Don Jupp: "Unser Team hat einen einzigartigen Charakter" - Interview auf dfb.de - Teil I

  • Die Minusgrade haben Jupp Heynckes, Trainer von Bayer Leverkusen, nicht davon abgehalten, die Vorbereitung auf die Rückrunde im heimischen Umfeld durchzuführen. Im Interview mit FUSSBALL.DE erklärt Heynckes, warum er diese Variante einer Reise in den warmen Süden vorzieht. Außerdem spricht er über die WM-Chancen seiner Nationalspieler, die Möglichkeiten im Titelrennen und die Sticheleien vom großen Meisterschaftsfavoriten FC Bayern München.


    Frage: Herr Heynckes, ganz Deutschland friert und Sie haben ihr Trainingslager dennoch im heimatlichen Leverkusen aufgeschlagen. Warum sind Sie nicht in die Ferne gereist?


    Jupp Heynckes: Wir sind nicht im Trainingslager, wir machen unsere Vorbereitung hier in Leverkusen.


    Frage: O.k. warum bereiten Sie sich in der Heimat vor?


    Heynckes: Warum wir das machen, ist ganz leicht zu erklären. Es ist ja in dem Sinne keine Winterpause, sondern nur eine vierwöchige Unterbrechung des Liga-Betriebs. Durch die Feiertage hatten wir nur zwei Wochen Vorbereitung. Wir haben hier in Leverkusen optimale Bedingungen, können im Stadion trainieren. Es ist zwar etwas frisch, aber das macht den Spielern überhaupt nichts aus. Wir haben hier unsere ganze Infrastruktur, die Spieler können in ihren eigenen Betten schlafen und wir müssen nicht reisen.


    Frage: Sehen Sie in der kurzen Pause generell ein Problem für die Bundesliga-Klubs?


    Heynckes: Die Klubs müssen sich schon darauf einstellen. Ich kenne das aber aus meiner Trainerzeit in Spanien. Dort haben die Spieler nur eine Woche frei und trainieren dann schon wieder. Für mich ist das also kein Neuland und ich habe von Anfang die Periodisierung der Saison so gewählt, dass dieser Aspekt berücksichtigt ist. Da ist auf jeden Fall das Fingerspitzengefühl des Trainers gefragt.

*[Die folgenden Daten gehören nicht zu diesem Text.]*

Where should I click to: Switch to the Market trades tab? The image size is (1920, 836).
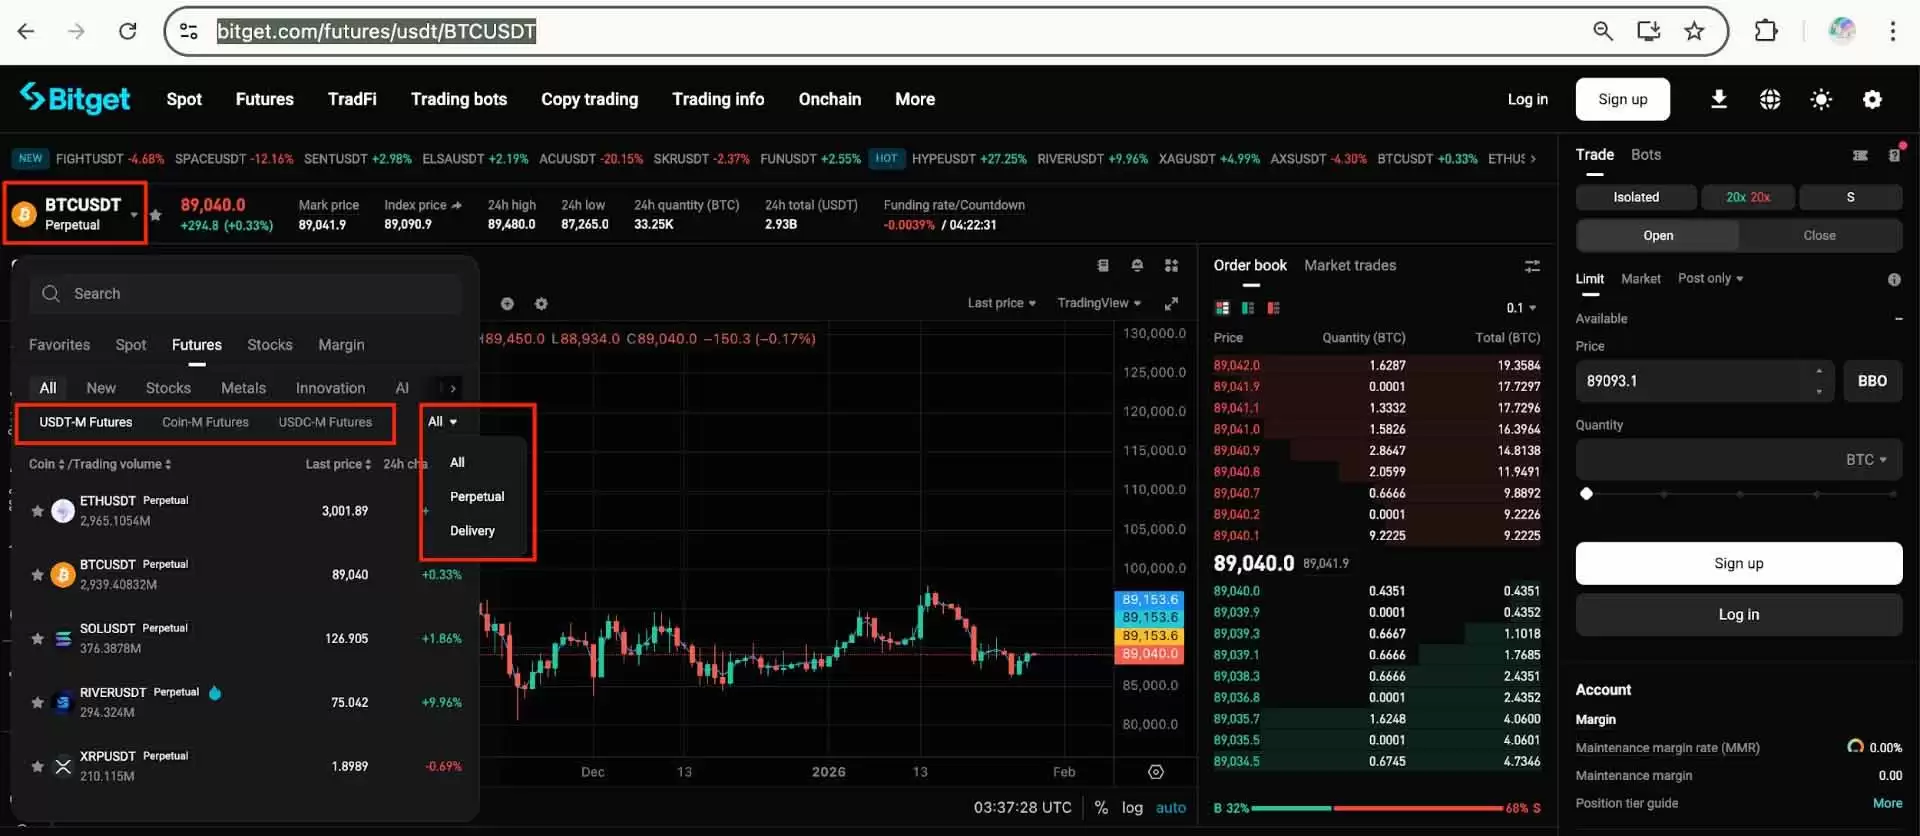[1349, 265]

    Frage: Ist es bei dieser längeren Belastung ohne richtige Pause dann ein Vorteil, wenn man, wie Sie nun, mit Rolfes, Helmes, Kadlec und Augusto vier Langzeitverletzte zurückbekommt? Sie können die Last auf viele Schultern verteilen.


    Heynckes: Andere Klubs werden jetzt aktiv auf dem Transfermarkt, um ihre Kader zu verbessern. Wir haben ja im Grunde auch vier Neue. Das hilft enorm. Alle sind wieder im Mannschaftstraining und arbeiten nun am Feinschliff. Sie brauchen erst einmal Trainingspraxis und dann Spielpraxis. Wenn Sie wieder voll auf der Höhe sind, helfen uns diese Spieler natürlich weiter, das Niveau zu halten. Wenn einer mal eine Schwächephase hat, stehen uns nun immer qualitativ hochwertige Alternativen zur Verfügung. Mit ihnen können wir auch einmal ein Spiel von der Bank gewinnen.


    Frage: Sie befürchten also keine Unruhe in der Mannschaft?


    Heynckes: Nein. Die Spieler haben mich in dem halben Jahr kennen gelernt. Sie wissen, bei uns herrscht ausschließlich das Leistungsprinzip. Jeder weiß, dass auch jene Profis, die in der Vergangenheit Leistungsträger waren, erst ihren Platz zurückerobern müssen. Mit guten Leistungen und nicht über den Status. Aber die Spieler, die da zurückkommen, haben so viel Substanz, die schaffen das irgendwann.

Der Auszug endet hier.